[Dataset entries]
BEGIN
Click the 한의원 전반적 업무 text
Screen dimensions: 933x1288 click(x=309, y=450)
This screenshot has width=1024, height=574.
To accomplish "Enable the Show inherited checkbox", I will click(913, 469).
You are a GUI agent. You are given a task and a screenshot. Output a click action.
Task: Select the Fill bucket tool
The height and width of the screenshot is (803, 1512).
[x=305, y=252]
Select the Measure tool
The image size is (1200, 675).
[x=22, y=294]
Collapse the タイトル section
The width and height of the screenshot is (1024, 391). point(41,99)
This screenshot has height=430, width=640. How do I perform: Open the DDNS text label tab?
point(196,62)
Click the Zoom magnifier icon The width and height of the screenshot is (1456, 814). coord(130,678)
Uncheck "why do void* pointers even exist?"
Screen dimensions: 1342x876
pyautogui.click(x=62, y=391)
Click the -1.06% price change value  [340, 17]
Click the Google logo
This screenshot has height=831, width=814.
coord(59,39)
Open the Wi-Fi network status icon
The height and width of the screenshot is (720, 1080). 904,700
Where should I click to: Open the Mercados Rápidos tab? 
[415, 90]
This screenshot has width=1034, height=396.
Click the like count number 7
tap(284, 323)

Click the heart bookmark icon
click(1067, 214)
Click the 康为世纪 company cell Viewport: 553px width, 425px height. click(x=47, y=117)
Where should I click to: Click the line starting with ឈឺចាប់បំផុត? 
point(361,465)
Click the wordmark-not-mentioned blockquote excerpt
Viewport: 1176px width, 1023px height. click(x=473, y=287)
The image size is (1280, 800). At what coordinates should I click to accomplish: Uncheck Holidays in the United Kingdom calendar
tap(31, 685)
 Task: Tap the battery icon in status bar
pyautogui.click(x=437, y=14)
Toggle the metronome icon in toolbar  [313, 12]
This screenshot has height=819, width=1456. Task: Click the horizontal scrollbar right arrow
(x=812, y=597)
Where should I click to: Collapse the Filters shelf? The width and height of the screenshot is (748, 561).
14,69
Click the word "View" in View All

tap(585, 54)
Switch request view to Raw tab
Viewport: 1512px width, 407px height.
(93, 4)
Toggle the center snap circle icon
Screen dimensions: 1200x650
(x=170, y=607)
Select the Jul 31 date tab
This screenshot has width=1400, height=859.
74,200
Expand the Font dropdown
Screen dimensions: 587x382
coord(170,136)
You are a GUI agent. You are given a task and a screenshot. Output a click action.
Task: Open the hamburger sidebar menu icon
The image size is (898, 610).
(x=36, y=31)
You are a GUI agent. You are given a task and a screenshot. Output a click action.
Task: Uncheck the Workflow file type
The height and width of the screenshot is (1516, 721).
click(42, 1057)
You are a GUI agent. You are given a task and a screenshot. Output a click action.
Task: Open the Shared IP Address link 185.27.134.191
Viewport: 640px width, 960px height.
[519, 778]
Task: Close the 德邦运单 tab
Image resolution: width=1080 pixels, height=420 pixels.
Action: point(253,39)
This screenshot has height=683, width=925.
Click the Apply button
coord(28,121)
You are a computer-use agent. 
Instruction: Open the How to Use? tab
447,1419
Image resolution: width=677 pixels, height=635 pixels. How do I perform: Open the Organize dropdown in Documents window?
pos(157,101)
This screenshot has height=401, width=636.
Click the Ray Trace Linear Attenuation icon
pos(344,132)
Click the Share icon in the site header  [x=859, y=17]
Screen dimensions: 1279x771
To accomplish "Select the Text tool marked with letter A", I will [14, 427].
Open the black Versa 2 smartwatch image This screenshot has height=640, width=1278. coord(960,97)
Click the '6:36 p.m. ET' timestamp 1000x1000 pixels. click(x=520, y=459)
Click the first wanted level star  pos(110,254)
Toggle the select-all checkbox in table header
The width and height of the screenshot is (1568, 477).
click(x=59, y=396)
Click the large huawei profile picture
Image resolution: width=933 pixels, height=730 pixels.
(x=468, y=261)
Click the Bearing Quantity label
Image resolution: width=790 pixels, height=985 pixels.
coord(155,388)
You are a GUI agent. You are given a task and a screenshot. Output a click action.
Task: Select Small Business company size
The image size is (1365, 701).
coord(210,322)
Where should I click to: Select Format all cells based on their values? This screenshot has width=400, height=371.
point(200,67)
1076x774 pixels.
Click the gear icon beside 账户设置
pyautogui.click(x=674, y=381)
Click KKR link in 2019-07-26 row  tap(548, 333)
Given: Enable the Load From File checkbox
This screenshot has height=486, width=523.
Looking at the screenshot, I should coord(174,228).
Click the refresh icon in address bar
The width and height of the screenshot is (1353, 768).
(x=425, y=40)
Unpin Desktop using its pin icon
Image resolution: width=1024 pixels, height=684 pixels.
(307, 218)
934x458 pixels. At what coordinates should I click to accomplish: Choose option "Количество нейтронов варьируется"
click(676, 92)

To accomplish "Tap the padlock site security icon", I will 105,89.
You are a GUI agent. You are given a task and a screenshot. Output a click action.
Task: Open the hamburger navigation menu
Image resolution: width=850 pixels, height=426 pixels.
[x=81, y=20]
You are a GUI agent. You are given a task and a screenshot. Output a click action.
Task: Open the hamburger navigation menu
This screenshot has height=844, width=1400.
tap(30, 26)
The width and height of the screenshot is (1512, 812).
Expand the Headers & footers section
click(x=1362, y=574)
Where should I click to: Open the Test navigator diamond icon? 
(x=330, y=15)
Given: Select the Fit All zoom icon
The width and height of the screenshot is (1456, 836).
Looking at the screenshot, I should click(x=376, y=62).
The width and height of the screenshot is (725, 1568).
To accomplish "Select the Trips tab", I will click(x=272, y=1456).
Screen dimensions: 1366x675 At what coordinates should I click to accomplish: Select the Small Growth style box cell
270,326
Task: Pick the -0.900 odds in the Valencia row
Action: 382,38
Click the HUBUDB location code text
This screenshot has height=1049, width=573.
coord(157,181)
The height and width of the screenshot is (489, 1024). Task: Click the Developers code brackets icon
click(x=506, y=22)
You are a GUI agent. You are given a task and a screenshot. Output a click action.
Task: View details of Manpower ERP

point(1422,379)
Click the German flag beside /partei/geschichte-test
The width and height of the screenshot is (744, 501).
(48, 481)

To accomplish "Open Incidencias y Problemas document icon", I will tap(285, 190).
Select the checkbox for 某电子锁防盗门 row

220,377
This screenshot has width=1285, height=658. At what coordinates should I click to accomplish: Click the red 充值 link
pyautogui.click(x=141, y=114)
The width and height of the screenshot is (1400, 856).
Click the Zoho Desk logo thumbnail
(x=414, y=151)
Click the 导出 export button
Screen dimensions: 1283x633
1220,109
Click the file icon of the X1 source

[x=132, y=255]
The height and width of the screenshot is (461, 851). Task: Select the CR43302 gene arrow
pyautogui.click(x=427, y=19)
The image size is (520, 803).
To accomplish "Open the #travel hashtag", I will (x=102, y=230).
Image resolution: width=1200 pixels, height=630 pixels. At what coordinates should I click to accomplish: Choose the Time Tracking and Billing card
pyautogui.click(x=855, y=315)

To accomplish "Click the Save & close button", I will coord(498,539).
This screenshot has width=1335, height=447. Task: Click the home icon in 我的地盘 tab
END
# Goal of the exercise:
Retype every line of the data, keeping each one exactly as it is.

# Solution below:
Click the 한의원 전반적 업무 text
Screen dimensions: 933x1288 click(x=309, y=450)
This screenshot has width=1024, height=574.
To accomplish "Enable the Show inherited checkbox", I will click(913, 469).
You are a GUI agent. You are given a task and a screenshot. Output a click action.
Task: Select the Fill bucket tool
The height and width of the screenshot is (803, 1512).
[x=305, y=252]
Select the Measure tool
The image size is (1200, 675).
[x=22, y=294]
Collapse the タイトル section
The width and height of the screenshot is (1024, 391). point(41,99)
This screenshot has height=430, width=640. How do I perform: Open the DDNS text label tab?
point(196,62)
Click the Zoom magnifier icon The width and height of the screenshot is (1456, 814). coord(130,678)
Uncheck "why do void* pointers even exist?"
Screen dimensions: 1342x876
pyautogui.click(x=62, y=391)
Click the -1.06% price change value  [340, 17]
Click the Google logo
This screenshot has height=831, width=814.
coord(59,39)
Open the Wi-Fi network status icon
The height and width of the screenshot is (720, 1080). 904,700
Where should I click to: Open the Mercados Rápidos tab? 
[415, 90]
This screenshot has width=1034, height=396.
Click the like count number 7
tap(284, 323)

Click the heart bookmark icon
click(1067, 214)
Click the 康为世纪 company cell Viewport: 553px width, 425px height. click(x=47, y=117)
Where should I click to: Click the line starting with ឈឺចាប់បំផុត? 
point(361,465)
Click the wordmark-not-mentioned blockquote excerpt
Viewport: 1176px width, 1023px height. click(x=473, y=287)
The image size is (1280, 800). At what coordinates should I click to accomplish: Uncheck Holidays in the United Kingdom calendar
tap(31, 685)
 Task: Tap the battery icon in status bar
pyautogui.click(x=437, y=14)
Toggle the metronome icon in toolbar  [313, 12]
This screenshot has height=819, width=1456. Task: Click the horizontal scrollbar right arrow
(x=812, y=597)
Where should I click to: Collapse the Filters shelf? The width and height of the screenshot is (748, 561).
14,69
Click the word "View" in View All

tap(585, 54)
Switch request view to Raw tab
Viewport: 1512px width, 407px height.
(93, 4)
Toggle the center snap circle icon
Screen dimensions: 1200x650
(x=170, y=607)
Select the Jul 31 date tab
This screenshot has width=1400, height=859.
74,200
Expand the Font dropdown
Screen dimensions: 587x382
coord(170,136)
You are a GUI agent. You are given a task and a screenshot. Output a click action.
Task: Open the hamburger sidebar menu icon
The image size is (898, 610).
(x=36, y=31)
You are a GUI agent. You are given a task and a screenshot. Output a click action.
Task: Uncheck the Workflow file type
The height and width of the screenshot is (1516, 721).
click(42, 1057)
You are a GUI agent. You are given a task and a screenshot. Output a click action.
Task: Open the Shared IP Address link 185.27.134.191
Viewport: 640px width, 960px height.
[519, 778]
Task: Close the 德邦运单 tab
Image resolution: width=1080 pixels, height=420 pixels.
Action: point(253,39)
This screenshot has height=683, width=925.
Click the Apply button
coord(28,121)
You are a computer-use agent. 
Instruction: Open the How to Use? tab
447,1419
Image resolution: width=677 pixels, height=635 pixels. How do I perform: Open the Organize dropdown in Documents window?
pos(157,101)
This screenshot has height=401, width=636.
Click the Ray Trace Linear Attenuation icon
pos(344,132)
Click the Share icon in the site header  [x=859, y=17]
Screen dimensions: 1279x771
To accomplish "Select the Text tool marked with letter A", I will [14, 427].
Open the black Versa 2 smartwatch image This screenshot has height=640, width=1278. coord(960,97)
Click the '6:36 p.m. ET' timestamp 1000x1000 pixels. click(x=520, y=459)
Click the first wanted level star  pos(110,254)
Toggle the select-all checkbox in table header
The width and height of the screenshot is (1568, 477).
click(x=59, y=396)
Click the large huawei profile picture
Image resolution: width=933 pixels, height=730 pixels.
(x=468, y=261)
Click the Bearing Quantity label
Image resolution: width=790 pixels, height=985 pixels.
coord(155,388)
You are a GUI agent. You are given a task and a screenshot. Output a click action.
Task: Select Small Business company size
The image size is (1365, 701).
coord(210,322)
Where should I click to: Select Format all cells based on their values? This screenshot has width=400, height=371.
point(200,67)
1076x774 pixels.
Click the gear icon beside 账户设置
pyautogui.click(x=674, y=381)
Click KKR link in 2019-07-26 row  tap(548, 333)
Given: Enable the Load From File checkbox
This screenshot has height=486, width=523.
Looking at the screenshot, I should coord(174,228).
Click the refresh icon in address bar
The width and height of the screenshot is (1353, 768).
(x=425, y=40)
Unpin Desktop using its pin icon
Image resolution: width=1024 pixels, height=684 pixels.
(307, 218)
934x458 pixels. At what coordinates should I click to accomplish: Choose option "Количество нейтронов варьируется"
click(676, 92)

To accomplish "Tap the padlock site security icon", I will 105,89.
You are a GUI agent. You are given a task and a screenshot. Output a click action.
Task: Open the hamburger navigation menu
Image resolution: width=850 pixels, height=426 pixels.
[x=81, y=20]
You are a GUI agent. You are given a task and a screenshot. Output a click action.
Task: Open the hamburger navigation menu
This screenshot has height=844, width=1400.
tap(30, 26)
The width and height of the screenshot is (1512, 812).
Expand the Headers & footers section
click(x=1362, y=574)
Where should I click to: Open the Test navigator diamond icon? 
(x=330, y=15)
Given: Select the Fit All zoom icon
The width and height of the screenshot is (1456, 836).
Looking at the screenshot, I should click(x=376, y=62).
The width and height of the screenshot is (725, 1568).
To accomplish "Select the Trips tab", I will click(x=272, y=1456).
Screen dimensions: 1366x675 At what coordinates should I click to accomplish: Select the Small Growth style box cell
270,326
Task: Pick the -0.900 odds in the Valencia row
Action: 382,38
Click the HUBUDB location code text
This screenshot has height=1049, width=573.
coord(157,181)
The height and width of the screenshot is (489, 1024). Task: Click the Developers code brackets icon
click(x=506, y=22)
You are a GUI agent. You are given a task and a screenshot. Output a click action.
Task: View details of Manpower ERP

point(1422,379)
Click the German flag beside /partei/geschichte-test
The width and height of the screenshot is (744, 501).
(48, 481)

To accomplish "Open Incidencias y Problemas document icon", I will tap(285, 190).
Select the checkbox for 某电子锁防盗门 row

220,377
This screenshot has width=1285, height=658. At what coordinates should I click to accomplish: Click the red 充值 link
pyautogui.click(x=141, y=114)
The width and height of the screenshot is (1400, 856).
Click the Zoho Desk logo thumbnail
(x=414, y=151)
Click the 导出 export button
Screen dimensions: 1283x633
1220,109
Click the file icon of the X1 source

[x=132, y=255]
The height and width of the screenshot is (461, 851). Task: Select the CR43302 gene arrow
pyautogui.click(x=427, y=19)
The image size is (520, 803).
To accomplish "Open the #travel hashtag", I will (x=102, y=230).
Image resolution: width=1200 pixels, height=630 pixels. At what coordinates should I click to accomplish: Choose the Time Tracking and Billing card
pyautogui.click(x=855, y=315)

To accomplish "Click the Save & close button", I will coord(498,539).
This screenshot has width=1335, height=447. Task: Click the home icon in 我的地盘 tab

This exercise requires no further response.